EJERCICIOS PROPUESTOS:
1. Según el texto sobre La linterna roja, ¿qué actriz interpreta a Songlian?
2. Prosigue el texto sobre La linterna roja a partir de su última oración.

TEXTO DE REFERENCIA:
A mi hija, Evita
Hay una hermosa película del director chino Zhang Yimou titulada La linterna roja (1991). Está ambientada en China a principios del siglo XX y es la historia de una mujer que se casa con un señor de la guerra, el cual pasa a tener, incluyéndola a ella, cuatro concubinas, cada una en un ala distinta de su gran casa. Cada noche, los criados del señor llevan dos linternas o farolas de color rojo y las dejan a cada lado de la puerta de las estancias de la concubina con la que él quiere acostarse.
Ese hecho produce
envidias y murmuraciones dentro del reducido universo de aquel hogar polígamo,
que es minuciosamente narrado por la cámara de Zhang Yimou.
La protagonista,
Songlian, encarnada magistralmente por la actriz Gong Li, debido a su pobreza,
se ve obligada a casar con aquel hombre. El comienzo de la película es una
conversación con su madre en la que esta le dice que la única solución a la
desesperada situación de la familia es aquel casamiento.

DATOS ALMACENADOS:
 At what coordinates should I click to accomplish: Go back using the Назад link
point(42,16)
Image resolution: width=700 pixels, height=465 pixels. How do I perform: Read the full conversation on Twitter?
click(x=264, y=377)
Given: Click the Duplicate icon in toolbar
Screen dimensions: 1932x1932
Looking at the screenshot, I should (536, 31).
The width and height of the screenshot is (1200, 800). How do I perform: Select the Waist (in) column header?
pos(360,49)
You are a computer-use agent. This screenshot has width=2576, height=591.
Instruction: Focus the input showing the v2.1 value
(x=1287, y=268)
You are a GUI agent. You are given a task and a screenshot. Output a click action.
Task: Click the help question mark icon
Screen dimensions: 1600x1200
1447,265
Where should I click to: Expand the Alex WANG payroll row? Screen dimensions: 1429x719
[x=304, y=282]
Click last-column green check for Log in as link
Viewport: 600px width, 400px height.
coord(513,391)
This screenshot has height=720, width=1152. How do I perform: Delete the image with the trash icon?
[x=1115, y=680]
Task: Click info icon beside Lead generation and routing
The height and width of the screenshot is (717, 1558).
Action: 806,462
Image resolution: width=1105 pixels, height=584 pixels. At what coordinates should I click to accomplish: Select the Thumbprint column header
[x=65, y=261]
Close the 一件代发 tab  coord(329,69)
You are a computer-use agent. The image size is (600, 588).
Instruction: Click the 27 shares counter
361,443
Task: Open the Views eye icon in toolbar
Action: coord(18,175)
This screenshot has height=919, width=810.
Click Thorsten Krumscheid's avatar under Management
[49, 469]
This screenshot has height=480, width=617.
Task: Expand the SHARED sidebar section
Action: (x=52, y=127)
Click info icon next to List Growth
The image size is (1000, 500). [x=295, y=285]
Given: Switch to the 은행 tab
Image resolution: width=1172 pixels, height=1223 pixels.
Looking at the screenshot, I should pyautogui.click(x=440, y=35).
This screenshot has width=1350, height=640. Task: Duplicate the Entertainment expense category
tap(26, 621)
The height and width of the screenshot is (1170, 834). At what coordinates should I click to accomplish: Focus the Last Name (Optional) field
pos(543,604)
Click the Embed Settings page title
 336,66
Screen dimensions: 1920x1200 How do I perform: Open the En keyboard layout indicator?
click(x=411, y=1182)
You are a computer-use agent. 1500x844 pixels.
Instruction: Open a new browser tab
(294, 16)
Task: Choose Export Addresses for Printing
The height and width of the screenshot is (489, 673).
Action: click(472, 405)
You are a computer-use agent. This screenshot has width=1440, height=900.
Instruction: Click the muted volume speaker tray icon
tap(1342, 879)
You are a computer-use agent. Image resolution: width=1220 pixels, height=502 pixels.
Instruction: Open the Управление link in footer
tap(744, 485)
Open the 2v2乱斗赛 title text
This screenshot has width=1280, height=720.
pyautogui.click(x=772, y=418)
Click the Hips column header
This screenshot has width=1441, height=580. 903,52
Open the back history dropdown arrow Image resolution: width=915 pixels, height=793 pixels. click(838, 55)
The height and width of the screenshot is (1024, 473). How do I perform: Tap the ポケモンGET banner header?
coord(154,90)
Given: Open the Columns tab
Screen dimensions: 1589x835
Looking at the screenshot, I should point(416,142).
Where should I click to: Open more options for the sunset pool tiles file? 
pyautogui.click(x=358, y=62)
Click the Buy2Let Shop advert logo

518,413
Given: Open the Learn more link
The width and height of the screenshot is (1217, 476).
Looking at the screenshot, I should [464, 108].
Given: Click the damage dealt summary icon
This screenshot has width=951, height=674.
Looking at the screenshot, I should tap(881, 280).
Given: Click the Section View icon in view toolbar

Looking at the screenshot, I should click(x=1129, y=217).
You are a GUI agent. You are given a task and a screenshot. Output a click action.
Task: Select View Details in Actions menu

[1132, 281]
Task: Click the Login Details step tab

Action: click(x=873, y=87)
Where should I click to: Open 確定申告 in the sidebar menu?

SOLUCIONES DEL EJERCICIO:
1. La actriz Gong Li.

2.
Yimou es un director que me gusta especialmente. Es autor de películas de acción como Hero y también de otras, como esta, que son más contemplativas.
Songlian adquiere pronto
el favor de su marido. Ella es una mujer curiosa, que quiere conocer todos los
aspectos de su nuevo hogar.
Se interesa por unos
castilletes que sobresalen en las cubiertas del edificio, una especie de
palomares. Le cuentan entonces una historia trágica: la de una antigua
concubina que, por no haber podido soportar la deshonra de haber sido infiel a
su marido, un antepasado del dueño de la casa, se colgó de una viga del techo
de uno de los castilletes.
El filme avanza con la
historia de aquellas cuatro mujeres: sus rencillas entre ellas y su deseo de
complacer al marido en todos los aspectos frente a la competencia de las demás.
De pronto, llega el
drama, aunque en este caso está filmado poéticamente, con una preciosa luz
mortecina y con una medida lejanía con respecto al punto donde se desarrolla la
acción.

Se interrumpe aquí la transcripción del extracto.